In practice, the tribunal would advertise for expressions of interests in member positions, and would select applicants based on merit. The tribunal took the view that this ensured that members were drawn from a wide pool of qualified applicants.

The President could only be removed from office for misbehaviour or incompetence, or if they obtained other full-time employment. Part-time members could be removed for any reason.

==Jurisdiction==

The tribunal performed merit reviews of government administrative decisions. In other words, the tribunal would review a decision based on how a government official should have made the decision. This is in contrast to a judicial review where a judge or a court would decide whether the decision was made lawfully. There was also no fees for filing an application in the tribunal. As a result, the tribunal had an important function in making government more “open and accountable” by providing an opportunity for affected people to challenge decisions.

The tribunal had jurisdiction to hear appeals concerning Community Welfare matters., the Adoption Information Act 1990., the Adoption of Children Act 1965, and the Children (Care and Protection) Act 1987, Disability Services and Guardianship Act 1987 and Home Care Service, Act 1988.

Applications could be made by persons with a “genuine concern”. The tribunal took the view that any person directly affected by a decision, or a third party who wished to bring proceedings in the public interest, could bring a case in the tribunal. The concern had to be a concern greater than an ordinary member of the public. The tribunal would also exclude people if it considered that they were “unjustifiably interfering” with a decision.

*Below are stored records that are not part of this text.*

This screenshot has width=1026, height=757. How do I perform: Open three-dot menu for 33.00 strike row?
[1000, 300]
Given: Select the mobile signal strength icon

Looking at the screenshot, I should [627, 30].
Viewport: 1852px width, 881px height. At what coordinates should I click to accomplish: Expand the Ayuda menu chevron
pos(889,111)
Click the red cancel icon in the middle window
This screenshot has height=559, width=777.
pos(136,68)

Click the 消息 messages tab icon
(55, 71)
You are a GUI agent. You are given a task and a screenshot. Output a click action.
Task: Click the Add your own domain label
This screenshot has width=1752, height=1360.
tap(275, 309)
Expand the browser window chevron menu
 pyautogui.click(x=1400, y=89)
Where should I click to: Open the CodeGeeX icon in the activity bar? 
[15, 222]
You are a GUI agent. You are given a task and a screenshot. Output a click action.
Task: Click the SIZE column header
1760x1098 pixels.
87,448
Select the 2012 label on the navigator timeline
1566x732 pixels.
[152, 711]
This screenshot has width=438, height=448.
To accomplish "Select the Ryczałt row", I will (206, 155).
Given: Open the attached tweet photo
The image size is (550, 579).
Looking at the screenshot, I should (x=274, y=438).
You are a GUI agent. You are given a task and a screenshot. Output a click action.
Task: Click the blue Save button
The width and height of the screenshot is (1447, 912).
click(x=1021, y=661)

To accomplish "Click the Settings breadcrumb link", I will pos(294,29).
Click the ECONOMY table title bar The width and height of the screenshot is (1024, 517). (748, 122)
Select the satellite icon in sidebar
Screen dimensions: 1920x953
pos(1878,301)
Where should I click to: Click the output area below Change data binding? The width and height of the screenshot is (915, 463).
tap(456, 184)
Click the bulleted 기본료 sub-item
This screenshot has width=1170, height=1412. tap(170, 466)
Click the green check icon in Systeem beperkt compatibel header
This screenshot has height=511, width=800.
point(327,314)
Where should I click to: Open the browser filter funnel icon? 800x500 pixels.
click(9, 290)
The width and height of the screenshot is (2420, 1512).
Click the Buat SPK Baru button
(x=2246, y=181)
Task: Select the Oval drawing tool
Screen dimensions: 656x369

The jurisdiction of the Tribunal is protective and its purpose is to protect the public. The object is not punitive and the Tribunal is not there to punish the physiotherapist but is there to maintain proper standards in the profession.

==At the hearing==
The tribunal was required to have between three and five members present when hearing a case. At least one of the members had to be a barrister or a solicitor. As far as possible, at least one of the members had to have some expertise in the area of the case before the tribunal. The presiding member on the case was the President, or if the President was not present, the Deputy President, or a member nominated by the President.

The tribunal could make rules about the procedure to be followed in the tribunal. Additionally, the tribunal could determine any additional points of tribunal as necessary. When the tribunal was first established, the intention was to make it accessible to the general public who might be intimidated by the normal legal processes of a court. The tribunal as a result strived to be informal in its procedures. However, there was still some legalistic aspects of its procedures, and parties would engage lawyers and expert witnesses to appear in the tribunal.

Decisions of the tribunal were to be determined by a majority of the votes of the members. However, any point of law was to be determined by the member who was either a barrister or a solicitor. Where the votes were tied, the presiding member had the casting vote.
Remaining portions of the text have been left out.